WAKE FOREST — Kaila Ealey stands above the 3-point line, hands on her knees as Broughton’s opponent shoots free throws. The Caps lead by a more than comfortable margin with the early-season nonconference game near its end.
Ealey hears her name from the bench. She looks over to see her sister and injured teammate, Nadine, motion to her, telling her to smile. Kaila Ealey turns back to the court, her expression unchanged.
“I’m really competitive, so I’m always into the game, but it’s not an attitude,” Ealey said “It’s just that I want the job done, but I’m never mad. I’ve been working on smiling more this season.”
Ealey’s intensity is omnipresent on the court. The junior guard is hard to miss, handling the ball on most every Caps possession. On average, she contributes a third of the team’s points. Her agile speed helps her dart into the passing lane and lead the the Caps fast break.
“It’s very difficult for other teams to pressure us,” Broughton coach Brad McCorkle said. “There’s really not a press that’s designed that’s going to stop Kaila very effectively. ... Everything we do is based upon the idea of getting the ball up the floor quickly, and there’s nobody that I’ve seen that gets the ball up the court any more quickly than Kaila does.”
Ealey’s performance has helped lead the Caps to a season worth smiling about through the first half of conference play. Broughton (14-2) is undefeated in the Cap Eight. Her 20.8 points per game ranks seventh among area girls basketball players.
She currently has offers from George Mason, East Carolina, Indiana State and UNC-Chartlotte.
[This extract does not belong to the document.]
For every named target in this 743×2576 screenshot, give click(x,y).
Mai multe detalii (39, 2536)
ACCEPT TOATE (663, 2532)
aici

“She’s always playing hard, always going fast and consistent,” McCorkle said. “She’s always there. She’s clearly our leader. ... When you watch Kaila, everyone sees the defense, the scoring and the speed, but the big thing is how she makes her teammates better.”
Ealey led the Caps in scoring with 12.4 points as a sophomore and 10.1 as a freshman, but this year, she is settling more into a leadership role.
“Last year I was too scared as an underclassmen to speak up even though I should have,” Ealey said. “I feel like this year, I can speak a little more.”